Skip to comments.
Topsy-turvy Turbans Ruled Out By Mullah Omar
news.telegraph.co.uk ^
| 22 Nov 2001
| Alex Spillius
Posted on 11/22/2001 10:26:44 AM PST by AdrianZ
click here to read article
Navigation: use the links below to view more comments.
first 1-20, 21-40, 41-43 next last
1
posted on
11/22/2001 10:26:44 AM PST
by
AdrianZ
To: AdrianZ
Why anyone would follow this one-eyed,
illiterate moron defies logic.
To: AdrianZ
I think that some of the Mullah's homies in the Taleban were just trying do do some styling by wearing their turbans with the "gansta lean".
Makes it easier to pick up the hot Taleban groupie chicks.
To: AdrianZ
Sounds like flashbacks of Hitler in the Berlin Bunker. This guy is WAAAAAAY out there man.
To: AdrianZ
IN a typically eccentric rallying cry to his Taliban forces, Mullah Mohammed Omar has issued an edict to his officials and soldiers demanding that they wear their turbans straight. Arranging deck chairs on the Titanic.

[Records for locating described items]
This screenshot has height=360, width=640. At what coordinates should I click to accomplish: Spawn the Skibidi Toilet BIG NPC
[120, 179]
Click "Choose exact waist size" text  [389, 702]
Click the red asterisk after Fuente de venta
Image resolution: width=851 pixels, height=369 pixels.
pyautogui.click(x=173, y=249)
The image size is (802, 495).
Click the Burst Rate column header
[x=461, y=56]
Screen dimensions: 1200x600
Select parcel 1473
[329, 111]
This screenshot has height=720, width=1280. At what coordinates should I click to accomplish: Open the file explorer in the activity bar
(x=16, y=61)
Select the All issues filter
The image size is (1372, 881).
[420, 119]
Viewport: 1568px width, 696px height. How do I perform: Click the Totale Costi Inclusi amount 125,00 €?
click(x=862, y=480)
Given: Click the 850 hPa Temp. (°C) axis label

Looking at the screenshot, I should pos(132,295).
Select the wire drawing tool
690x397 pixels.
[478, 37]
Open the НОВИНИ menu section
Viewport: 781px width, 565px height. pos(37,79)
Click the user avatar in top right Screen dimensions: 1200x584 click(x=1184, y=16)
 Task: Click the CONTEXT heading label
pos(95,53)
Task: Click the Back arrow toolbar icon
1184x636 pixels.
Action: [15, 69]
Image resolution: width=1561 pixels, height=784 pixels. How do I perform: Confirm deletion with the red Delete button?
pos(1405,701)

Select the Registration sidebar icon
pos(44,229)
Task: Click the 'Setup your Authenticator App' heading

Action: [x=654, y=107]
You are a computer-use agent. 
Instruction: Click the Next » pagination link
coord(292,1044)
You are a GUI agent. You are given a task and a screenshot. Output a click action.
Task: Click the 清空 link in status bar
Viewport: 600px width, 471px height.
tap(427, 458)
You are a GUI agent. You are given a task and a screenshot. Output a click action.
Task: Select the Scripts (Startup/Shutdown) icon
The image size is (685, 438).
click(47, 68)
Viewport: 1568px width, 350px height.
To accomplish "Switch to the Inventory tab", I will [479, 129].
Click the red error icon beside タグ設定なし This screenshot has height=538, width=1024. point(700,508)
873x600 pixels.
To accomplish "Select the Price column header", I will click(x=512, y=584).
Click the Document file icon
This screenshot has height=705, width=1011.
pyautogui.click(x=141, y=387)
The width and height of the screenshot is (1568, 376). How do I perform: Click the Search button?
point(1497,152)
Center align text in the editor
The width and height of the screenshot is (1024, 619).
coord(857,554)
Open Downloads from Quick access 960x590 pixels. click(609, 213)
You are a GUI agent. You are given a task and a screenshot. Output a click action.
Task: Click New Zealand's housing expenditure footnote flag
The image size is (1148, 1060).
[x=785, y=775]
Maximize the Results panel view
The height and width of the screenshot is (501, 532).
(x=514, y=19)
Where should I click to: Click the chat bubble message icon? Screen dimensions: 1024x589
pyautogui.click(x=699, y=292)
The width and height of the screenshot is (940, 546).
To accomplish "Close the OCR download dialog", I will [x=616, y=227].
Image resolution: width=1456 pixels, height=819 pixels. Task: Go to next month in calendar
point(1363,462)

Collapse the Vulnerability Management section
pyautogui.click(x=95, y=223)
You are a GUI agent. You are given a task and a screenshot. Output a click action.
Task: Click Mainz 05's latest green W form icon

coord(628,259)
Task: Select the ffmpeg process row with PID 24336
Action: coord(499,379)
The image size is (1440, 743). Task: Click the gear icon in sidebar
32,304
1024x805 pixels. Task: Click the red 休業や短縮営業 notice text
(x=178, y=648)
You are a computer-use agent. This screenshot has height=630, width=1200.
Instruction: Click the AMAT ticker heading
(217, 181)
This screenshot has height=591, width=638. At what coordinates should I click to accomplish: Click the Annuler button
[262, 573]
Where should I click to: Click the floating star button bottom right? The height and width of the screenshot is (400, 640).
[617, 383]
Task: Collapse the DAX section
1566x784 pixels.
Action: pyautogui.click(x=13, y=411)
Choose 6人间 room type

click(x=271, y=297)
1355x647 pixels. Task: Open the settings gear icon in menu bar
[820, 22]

Written exercise 1: Set down once more, unchanged, the stretch of the records from the line containing "Task: Collapse the DAX section" through the end of the records.
Written exercise 2: Write the next part of the forum thread about Mullah Omar's turban edict, starting after its final comment.

Written reply 1:
Task: Collapse the DAX section
1566x784 pixels.
Action: pyautogui.click(x=13, y=411)
Choose 6人间 room type

click(x=271, y=297)
1355x647 pixels. Task: Open the settings gear icon in menu bar
[820, 22]

Written reply 2:
To: AdrianZ
Aw, come on and let them wear their turbans topsy-turvy. After all, it helps in covering the bullet holes.
To: AdrianZ
What does he expect a turban to look like after a B52 run?
To: EggsAckley
ROFLMAO!!
My thoughts exactly...
8
posted on
11/22/2001 10:55:17 AM PST
by
Dog
To: AdrianZ
Gee the Taliban have been reduced to becoming the fashion police!
9
posted on
11/22/2001 10:56:00 AM PST
by
Happygal
To: AdrianZ
white paper bags (in case they were made with pages of the Koran)Wonder what color their toliet paper is.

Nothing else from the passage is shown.